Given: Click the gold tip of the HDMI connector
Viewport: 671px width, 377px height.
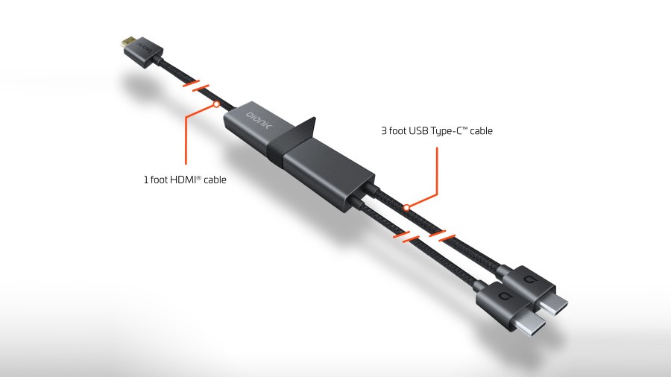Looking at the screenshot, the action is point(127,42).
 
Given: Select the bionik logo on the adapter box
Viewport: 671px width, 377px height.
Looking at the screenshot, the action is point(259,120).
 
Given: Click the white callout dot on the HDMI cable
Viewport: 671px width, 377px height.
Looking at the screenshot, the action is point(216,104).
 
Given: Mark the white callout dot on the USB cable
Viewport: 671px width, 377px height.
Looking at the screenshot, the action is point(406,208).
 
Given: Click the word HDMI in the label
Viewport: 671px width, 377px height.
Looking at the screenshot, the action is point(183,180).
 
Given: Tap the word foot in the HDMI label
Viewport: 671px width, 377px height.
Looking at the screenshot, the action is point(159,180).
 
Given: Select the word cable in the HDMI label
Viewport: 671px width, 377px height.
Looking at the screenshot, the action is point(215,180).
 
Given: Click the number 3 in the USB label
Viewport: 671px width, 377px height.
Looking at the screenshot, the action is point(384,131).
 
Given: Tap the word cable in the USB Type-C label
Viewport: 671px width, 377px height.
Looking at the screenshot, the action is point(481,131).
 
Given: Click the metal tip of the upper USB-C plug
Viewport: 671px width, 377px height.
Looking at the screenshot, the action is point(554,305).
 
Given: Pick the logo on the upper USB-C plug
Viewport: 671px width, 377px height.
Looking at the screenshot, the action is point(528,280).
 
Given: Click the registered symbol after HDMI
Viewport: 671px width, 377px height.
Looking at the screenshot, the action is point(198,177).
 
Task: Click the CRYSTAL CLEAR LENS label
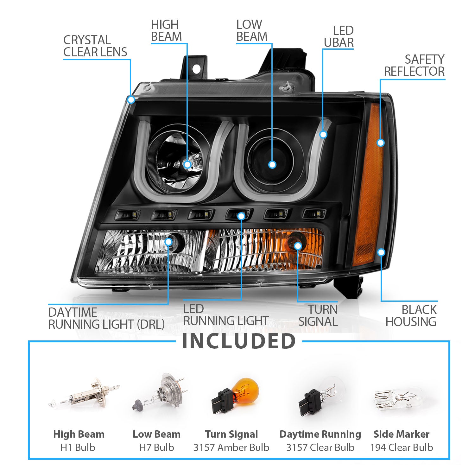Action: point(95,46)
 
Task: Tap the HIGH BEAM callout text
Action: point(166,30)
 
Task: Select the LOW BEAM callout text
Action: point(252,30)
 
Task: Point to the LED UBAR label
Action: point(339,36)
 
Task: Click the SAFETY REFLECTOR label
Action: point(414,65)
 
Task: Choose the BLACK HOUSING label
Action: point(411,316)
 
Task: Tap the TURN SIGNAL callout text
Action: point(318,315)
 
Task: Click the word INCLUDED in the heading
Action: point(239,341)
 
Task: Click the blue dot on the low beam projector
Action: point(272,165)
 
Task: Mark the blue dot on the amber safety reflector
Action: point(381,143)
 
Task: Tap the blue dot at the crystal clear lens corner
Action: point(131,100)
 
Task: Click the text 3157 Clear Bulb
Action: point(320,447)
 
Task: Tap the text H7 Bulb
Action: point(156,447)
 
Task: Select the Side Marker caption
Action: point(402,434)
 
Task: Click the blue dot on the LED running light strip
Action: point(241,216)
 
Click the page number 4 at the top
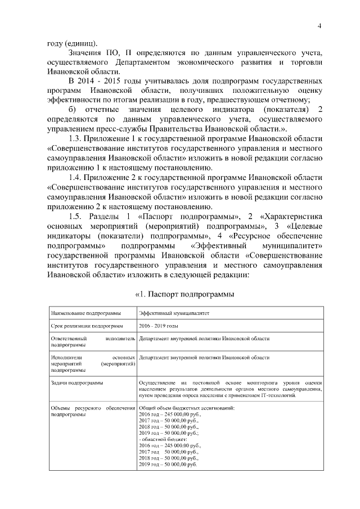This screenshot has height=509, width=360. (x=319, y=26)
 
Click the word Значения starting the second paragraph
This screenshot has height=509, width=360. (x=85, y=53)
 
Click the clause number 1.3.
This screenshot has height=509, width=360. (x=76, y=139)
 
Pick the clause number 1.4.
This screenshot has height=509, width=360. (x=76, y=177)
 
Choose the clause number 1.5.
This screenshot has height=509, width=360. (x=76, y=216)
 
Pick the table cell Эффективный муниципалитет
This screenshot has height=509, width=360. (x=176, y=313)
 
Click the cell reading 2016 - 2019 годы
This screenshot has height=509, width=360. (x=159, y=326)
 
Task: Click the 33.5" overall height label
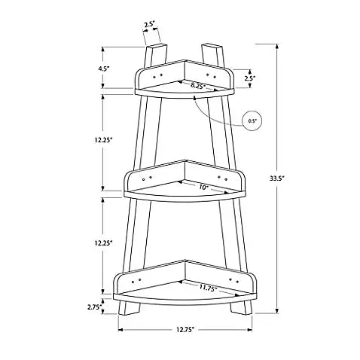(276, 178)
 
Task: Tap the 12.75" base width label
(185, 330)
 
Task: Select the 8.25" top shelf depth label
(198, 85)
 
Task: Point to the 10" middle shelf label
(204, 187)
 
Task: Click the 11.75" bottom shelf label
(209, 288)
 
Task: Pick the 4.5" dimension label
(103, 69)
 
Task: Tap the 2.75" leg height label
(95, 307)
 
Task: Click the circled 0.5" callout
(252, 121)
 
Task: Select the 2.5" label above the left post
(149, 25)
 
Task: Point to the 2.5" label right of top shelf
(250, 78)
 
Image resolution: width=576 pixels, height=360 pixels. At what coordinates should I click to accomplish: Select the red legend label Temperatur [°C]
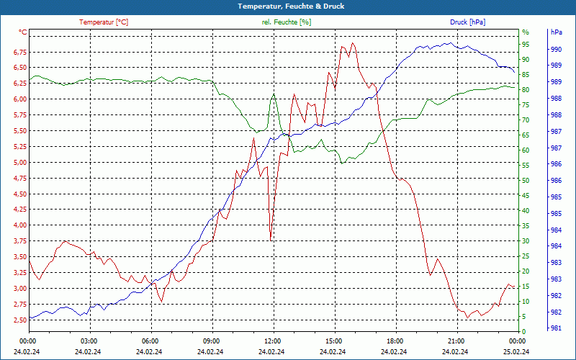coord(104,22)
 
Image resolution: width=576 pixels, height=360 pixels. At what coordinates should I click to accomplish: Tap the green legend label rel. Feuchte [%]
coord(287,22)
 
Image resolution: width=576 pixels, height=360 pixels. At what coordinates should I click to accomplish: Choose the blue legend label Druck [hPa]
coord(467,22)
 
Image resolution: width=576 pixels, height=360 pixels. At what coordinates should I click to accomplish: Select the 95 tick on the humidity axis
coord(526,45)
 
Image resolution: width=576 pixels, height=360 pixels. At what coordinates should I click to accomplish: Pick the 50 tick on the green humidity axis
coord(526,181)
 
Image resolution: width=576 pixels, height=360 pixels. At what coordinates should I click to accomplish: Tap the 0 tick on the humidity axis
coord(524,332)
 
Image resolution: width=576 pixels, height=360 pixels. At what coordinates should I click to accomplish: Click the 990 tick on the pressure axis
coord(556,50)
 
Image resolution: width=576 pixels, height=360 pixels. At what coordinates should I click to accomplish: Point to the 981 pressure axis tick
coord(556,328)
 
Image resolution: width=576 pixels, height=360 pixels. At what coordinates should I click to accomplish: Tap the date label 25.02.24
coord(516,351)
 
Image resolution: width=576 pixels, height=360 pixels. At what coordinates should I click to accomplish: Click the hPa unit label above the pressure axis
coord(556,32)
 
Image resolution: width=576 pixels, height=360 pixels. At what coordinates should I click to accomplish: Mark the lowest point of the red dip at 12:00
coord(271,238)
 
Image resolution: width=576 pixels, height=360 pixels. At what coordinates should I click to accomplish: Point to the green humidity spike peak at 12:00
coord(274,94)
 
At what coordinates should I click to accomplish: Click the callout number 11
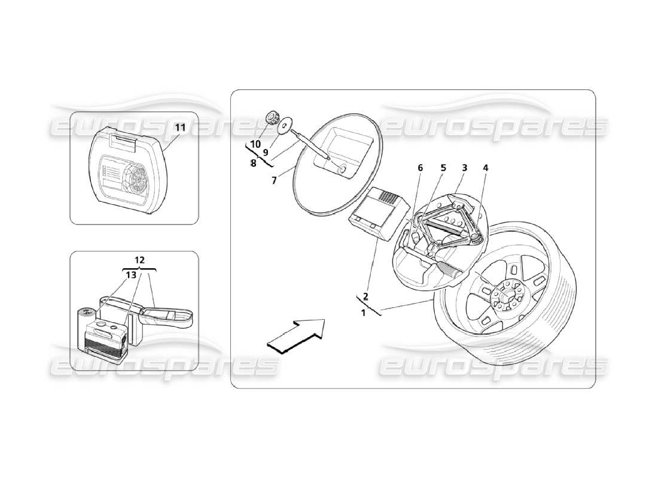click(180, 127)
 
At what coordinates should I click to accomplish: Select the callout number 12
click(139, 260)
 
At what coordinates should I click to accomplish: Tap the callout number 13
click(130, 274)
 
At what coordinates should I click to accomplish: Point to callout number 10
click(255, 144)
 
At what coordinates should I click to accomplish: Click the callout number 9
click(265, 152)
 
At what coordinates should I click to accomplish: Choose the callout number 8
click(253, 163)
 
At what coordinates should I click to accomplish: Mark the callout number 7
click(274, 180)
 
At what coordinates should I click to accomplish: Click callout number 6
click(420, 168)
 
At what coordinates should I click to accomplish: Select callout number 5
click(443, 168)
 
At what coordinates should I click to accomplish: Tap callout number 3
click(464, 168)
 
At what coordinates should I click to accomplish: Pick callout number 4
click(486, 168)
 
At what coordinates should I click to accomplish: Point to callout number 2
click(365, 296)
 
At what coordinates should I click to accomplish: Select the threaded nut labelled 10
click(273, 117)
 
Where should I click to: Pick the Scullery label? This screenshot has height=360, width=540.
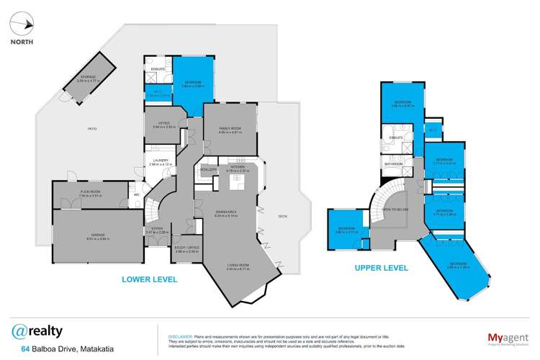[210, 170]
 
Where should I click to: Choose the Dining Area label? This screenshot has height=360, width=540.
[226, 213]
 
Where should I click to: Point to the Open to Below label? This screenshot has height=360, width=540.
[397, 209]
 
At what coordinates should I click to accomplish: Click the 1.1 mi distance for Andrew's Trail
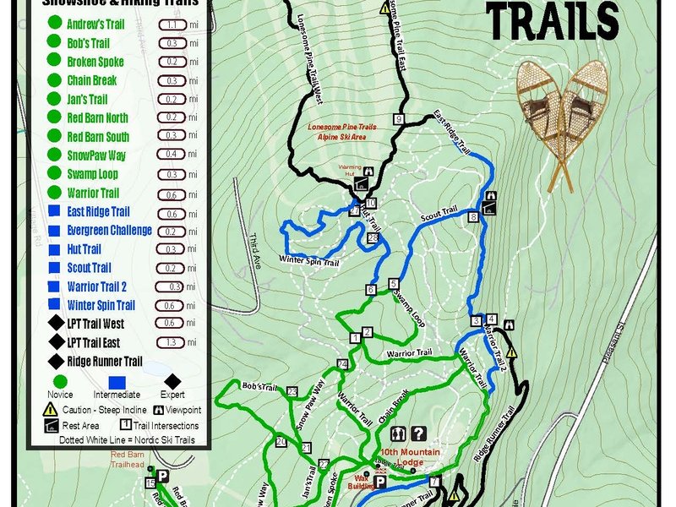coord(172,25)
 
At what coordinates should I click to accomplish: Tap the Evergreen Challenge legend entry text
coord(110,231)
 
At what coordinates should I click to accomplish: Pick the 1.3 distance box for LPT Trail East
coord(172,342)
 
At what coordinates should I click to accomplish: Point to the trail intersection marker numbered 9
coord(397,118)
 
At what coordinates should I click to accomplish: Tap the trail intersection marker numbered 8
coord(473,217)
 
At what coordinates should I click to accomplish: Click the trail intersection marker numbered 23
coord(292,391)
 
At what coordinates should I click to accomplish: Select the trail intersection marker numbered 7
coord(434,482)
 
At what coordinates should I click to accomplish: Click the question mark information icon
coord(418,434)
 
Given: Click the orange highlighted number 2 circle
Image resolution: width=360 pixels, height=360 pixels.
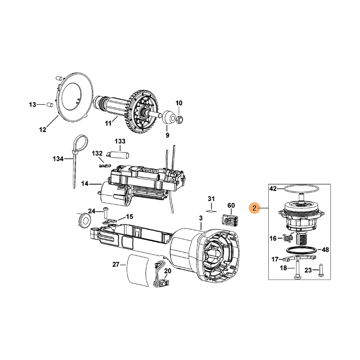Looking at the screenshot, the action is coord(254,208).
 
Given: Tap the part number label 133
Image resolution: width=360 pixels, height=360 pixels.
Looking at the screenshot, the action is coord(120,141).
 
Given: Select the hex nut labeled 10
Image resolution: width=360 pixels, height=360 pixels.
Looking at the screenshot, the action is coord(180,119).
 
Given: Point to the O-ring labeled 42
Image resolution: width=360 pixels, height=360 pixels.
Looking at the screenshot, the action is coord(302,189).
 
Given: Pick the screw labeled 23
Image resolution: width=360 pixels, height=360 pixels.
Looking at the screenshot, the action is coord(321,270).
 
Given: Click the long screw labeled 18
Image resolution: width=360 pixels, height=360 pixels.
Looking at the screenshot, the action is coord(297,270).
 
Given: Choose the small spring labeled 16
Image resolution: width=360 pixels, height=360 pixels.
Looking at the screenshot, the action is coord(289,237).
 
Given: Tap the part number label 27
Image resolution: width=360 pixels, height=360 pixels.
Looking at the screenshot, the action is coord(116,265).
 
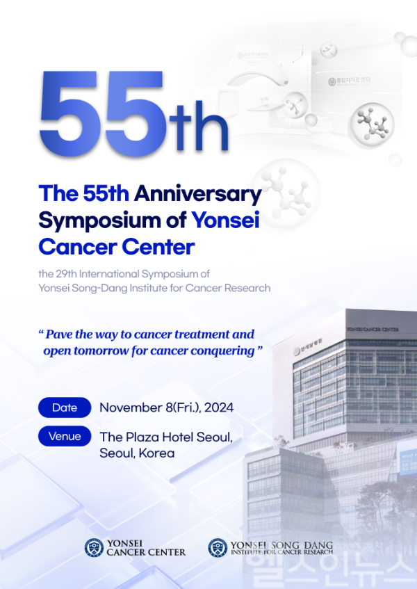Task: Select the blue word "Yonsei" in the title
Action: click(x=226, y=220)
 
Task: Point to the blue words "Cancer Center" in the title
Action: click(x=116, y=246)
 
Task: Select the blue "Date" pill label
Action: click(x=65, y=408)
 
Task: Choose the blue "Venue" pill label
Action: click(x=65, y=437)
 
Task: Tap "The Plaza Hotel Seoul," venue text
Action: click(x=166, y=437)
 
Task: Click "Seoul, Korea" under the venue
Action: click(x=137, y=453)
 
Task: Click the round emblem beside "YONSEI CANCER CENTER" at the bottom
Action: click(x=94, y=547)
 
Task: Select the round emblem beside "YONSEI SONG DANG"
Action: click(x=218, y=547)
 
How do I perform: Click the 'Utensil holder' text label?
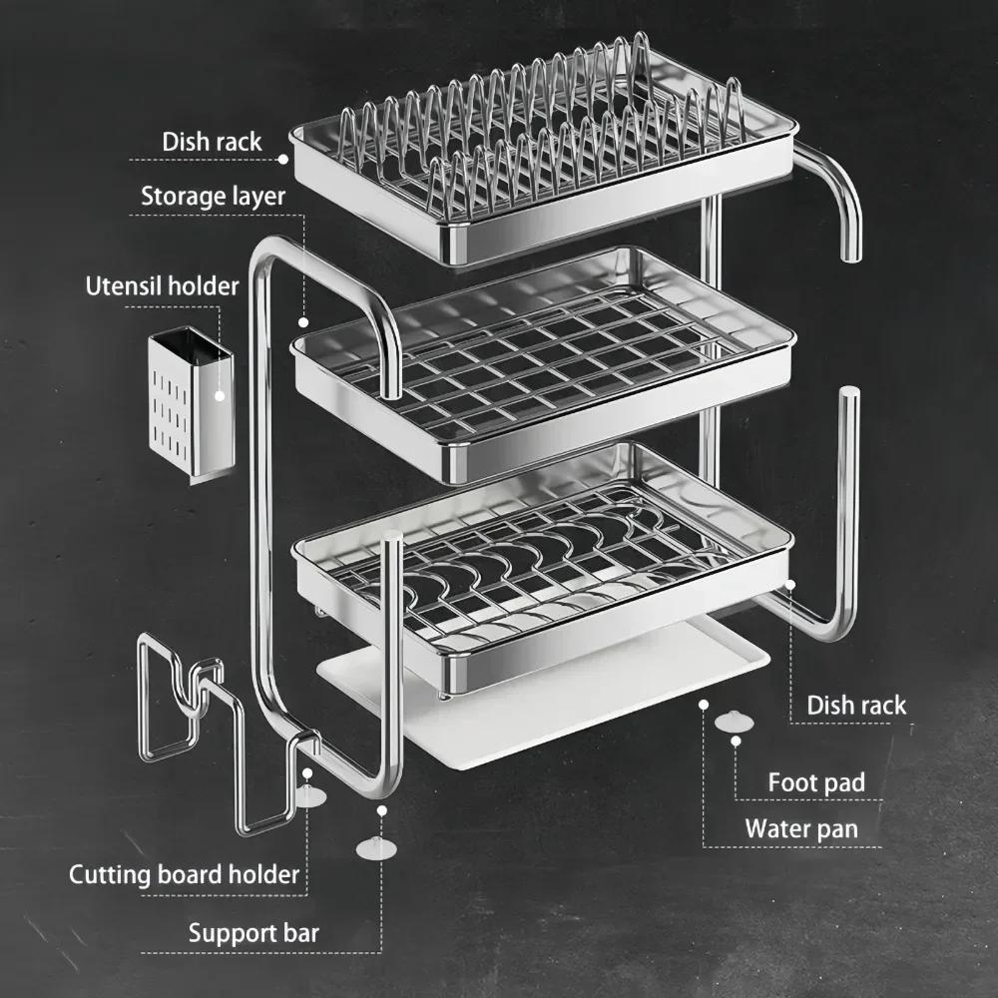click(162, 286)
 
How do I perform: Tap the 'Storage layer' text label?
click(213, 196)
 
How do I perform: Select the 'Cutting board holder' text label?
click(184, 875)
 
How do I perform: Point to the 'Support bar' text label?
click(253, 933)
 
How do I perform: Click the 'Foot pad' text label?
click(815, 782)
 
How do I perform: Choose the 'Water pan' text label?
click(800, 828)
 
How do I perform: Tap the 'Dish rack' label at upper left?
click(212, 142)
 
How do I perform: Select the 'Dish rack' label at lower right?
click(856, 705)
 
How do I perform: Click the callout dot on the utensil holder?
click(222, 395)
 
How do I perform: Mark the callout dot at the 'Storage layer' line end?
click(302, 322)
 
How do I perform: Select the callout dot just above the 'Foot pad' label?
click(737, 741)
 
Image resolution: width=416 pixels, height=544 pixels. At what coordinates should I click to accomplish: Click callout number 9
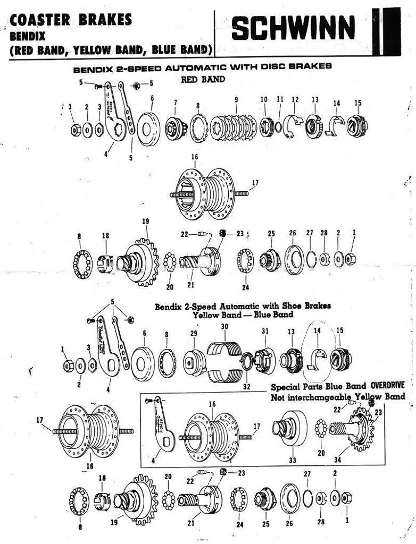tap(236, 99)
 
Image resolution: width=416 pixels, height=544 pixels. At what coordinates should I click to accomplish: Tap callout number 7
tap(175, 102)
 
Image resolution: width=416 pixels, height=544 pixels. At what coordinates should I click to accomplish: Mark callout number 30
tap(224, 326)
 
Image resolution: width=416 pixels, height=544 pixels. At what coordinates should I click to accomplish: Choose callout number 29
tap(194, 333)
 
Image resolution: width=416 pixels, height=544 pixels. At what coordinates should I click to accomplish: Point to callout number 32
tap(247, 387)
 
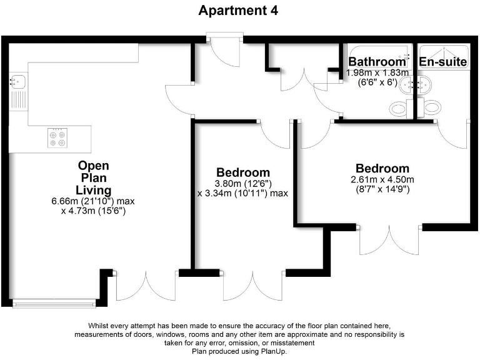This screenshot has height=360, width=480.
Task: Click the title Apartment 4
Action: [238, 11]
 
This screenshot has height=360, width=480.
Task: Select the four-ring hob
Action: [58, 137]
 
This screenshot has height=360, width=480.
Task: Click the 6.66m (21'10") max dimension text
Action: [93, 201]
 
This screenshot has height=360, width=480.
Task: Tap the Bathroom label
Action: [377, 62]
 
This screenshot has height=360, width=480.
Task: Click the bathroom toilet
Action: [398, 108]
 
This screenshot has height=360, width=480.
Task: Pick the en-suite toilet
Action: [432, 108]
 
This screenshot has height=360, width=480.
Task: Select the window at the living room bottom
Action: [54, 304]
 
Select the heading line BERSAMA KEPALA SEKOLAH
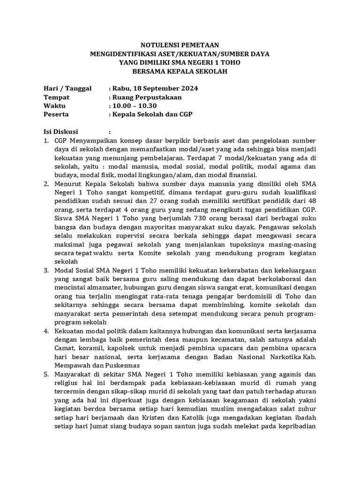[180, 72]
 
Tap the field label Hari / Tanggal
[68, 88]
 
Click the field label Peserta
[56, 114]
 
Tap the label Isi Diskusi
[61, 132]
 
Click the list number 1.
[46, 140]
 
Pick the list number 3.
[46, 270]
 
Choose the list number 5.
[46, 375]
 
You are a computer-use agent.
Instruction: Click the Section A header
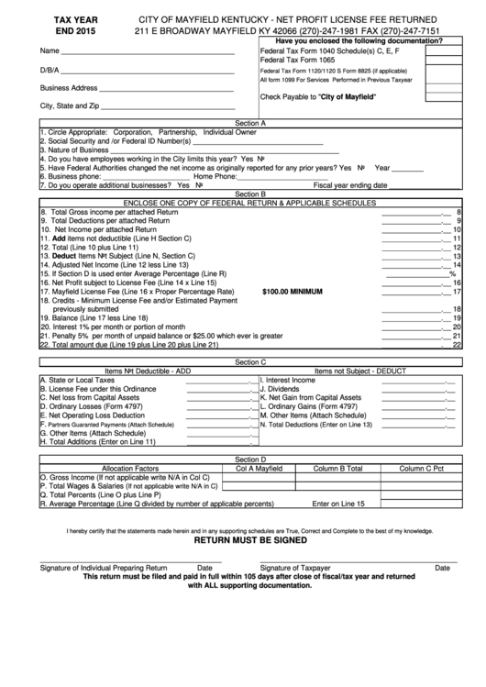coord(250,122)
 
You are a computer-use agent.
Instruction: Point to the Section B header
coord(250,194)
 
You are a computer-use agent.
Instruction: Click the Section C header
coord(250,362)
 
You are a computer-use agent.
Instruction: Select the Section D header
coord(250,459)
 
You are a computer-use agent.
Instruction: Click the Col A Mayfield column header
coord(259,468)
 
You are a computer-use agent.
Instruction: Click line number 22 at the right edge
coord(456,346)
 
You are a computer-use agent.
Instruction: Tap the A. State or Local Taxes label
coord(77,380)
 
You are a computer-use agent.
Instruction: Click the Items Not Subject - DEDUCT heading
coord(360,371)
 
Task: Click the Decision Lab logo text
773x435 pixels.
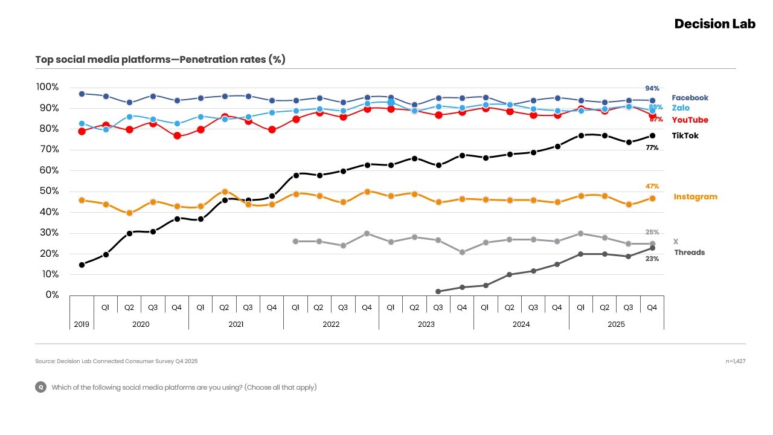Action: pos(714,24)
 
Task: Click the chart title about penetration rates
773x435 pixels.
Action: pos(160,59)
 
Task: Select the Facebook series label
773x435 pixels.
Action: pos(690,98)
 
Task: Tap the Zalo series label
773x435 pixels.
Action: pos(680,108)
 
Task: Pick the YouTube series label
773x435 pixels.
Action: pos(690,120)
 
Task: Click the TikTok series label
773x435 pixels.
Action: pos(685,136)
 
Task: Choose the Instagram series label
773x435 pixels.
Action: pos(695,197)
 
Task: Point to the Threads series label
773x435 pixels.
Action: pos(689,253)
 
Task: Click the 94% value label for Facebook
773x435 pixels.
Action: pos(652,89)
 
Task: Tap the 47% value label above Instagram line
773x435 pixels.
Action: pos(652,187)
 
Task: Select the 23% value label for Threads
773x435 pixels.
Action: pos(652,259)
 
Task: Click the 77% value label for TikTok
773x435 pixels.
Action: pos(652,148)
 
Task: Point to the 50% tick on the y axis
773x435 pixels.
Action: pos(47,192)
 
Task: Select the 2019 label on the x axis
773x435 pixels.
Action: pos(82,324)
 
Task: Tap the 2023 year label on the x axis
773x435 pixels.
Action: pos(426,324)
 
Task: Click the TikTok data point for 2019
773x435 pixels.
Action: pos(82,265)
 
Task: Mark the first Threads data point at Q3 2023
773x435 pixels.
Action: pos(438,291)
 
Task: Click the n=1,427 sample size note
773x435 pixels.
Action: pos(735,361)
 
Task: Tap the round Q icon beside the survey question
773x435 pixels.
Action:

***

• [What you need to do]: Retype the records starting at the line that contains "callout number 6" and ending at the line that contains "coord(397,118)", including both of those lines, and leave the pictures out of your answer.

• [Answer for this exercise]:
At what coordinates should I click to accomplish: Click callout number 6
click(420, 168)
 
At what coordinates should I click to accomplish: Select callout number 5
click(443, 168)
 
At what coordinates should I click to accomplish: Tap callout number 3
click(464, 168)
 
At what coordinates should I click to accomplish: Pick callout number 4
click(486, 168)
 
At what coordinates should I click to accomplish: Point to callout number 2
click(365, 296)
 
At what coordinates should I click to accomplish: Select the threaded nut labelled 10
click(273, 117)
 
Where should I click to: Pick the Scullery label? This screenshot has height=360, width=540.
[210, 170]
 
Where should I click to: Choose the Dining Area label? This screenshot has height=360, width=540.
[226, 213]
 
Where should I click to: Point to the Open to Below label? This screenshot has height=360, width=540.
[397, 209]
 
At what coordinates should I click to accomplish: Click the 1.1 mi distance for Andrew's Trail
coord(172,25)
 
At what coordinates should I click to accomplish: Tap the Evergreen Challenge legend entry text
coord(110,231)
 
At what coordinates should I click to accomplish: Pick the 1.3 distance box for LPT Trail East
coord(172,342)
 
At what coordinates should I click to accomplish: Point to the trail intersection marker numbered 9
coord(397,118)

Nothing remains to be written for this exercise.